The newly identified rare mutation in the TM2D3 gene was about 10 times more common in people on the remote Nordic island country in the North Atlantic Ocean compared to the European population in general.
But scientists said the variant remains quite rare and was present in fewer than one per cent of the Icelandic population.
And the prevalence of Alzheimer’s disease in Iceland is comparable to that seen elsewhere in the world,
The variant in the TM2D3 gene was linked to increased risk and earlier onset of Alzheimer’s disease.
Alzheimer’s disease is the most common form of dementia, affecting about three in ten adults aged over 85
While scientists have already identified many common genetic variants that contribute to the disease, rare mutations with significant effects in the population have been more difficult to discover, except in rather isolated families.
To find such rare variations, a collaboration of Alzheimer’s researchers throughout the US and Europe performed an analysis covering more than 11,000 genes in 1,393 late-onset Alzheimer’s disease patients.
They identified a variant in the TM2D3 gene.
Johanna Jakobsdottir of the Icelandic Heart Association and Sven van der Lee of Erasmus University in Rotterdam also performed experiments in a fruit fly model, in which human TM2D3 was substituted for an equivalent fly gene.
This demonstrated that the discovered variant interferes with the Notch signaling pathway.

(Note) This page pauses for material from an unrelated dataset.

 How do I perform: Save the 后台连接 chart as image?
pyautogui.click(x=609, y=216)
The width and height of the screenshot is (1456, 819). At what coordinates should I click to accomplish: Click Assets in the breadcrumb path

Other Notch signaling factors have previously been shown to participate in the generation of amyloid plaque brain pathology in Alzheimer’s disease.
M2D3 gene has not previously been linked to Alzheimer’s, and may have importance for understanding the mechanisms that contribute to the late-onset form of the disease.
Ms Jakobsdottir said: “We have found a rare variant in the TM2D3 gene that correlates with risk of late-onset Alzheimer’s disease and showed that it likely interferes with the Notch signaling pathway, which has relevance for Alzheimer’s disease as other Notch signaling factors play a role in amyloid plaque pathology.
“However, we have not proven causality and further study is needed, including additional experiments in the fly, DNA sequencing to identify additional variants, and RNA sequencing to study effects on gene expression.”
The study was published in PLOS Genetics.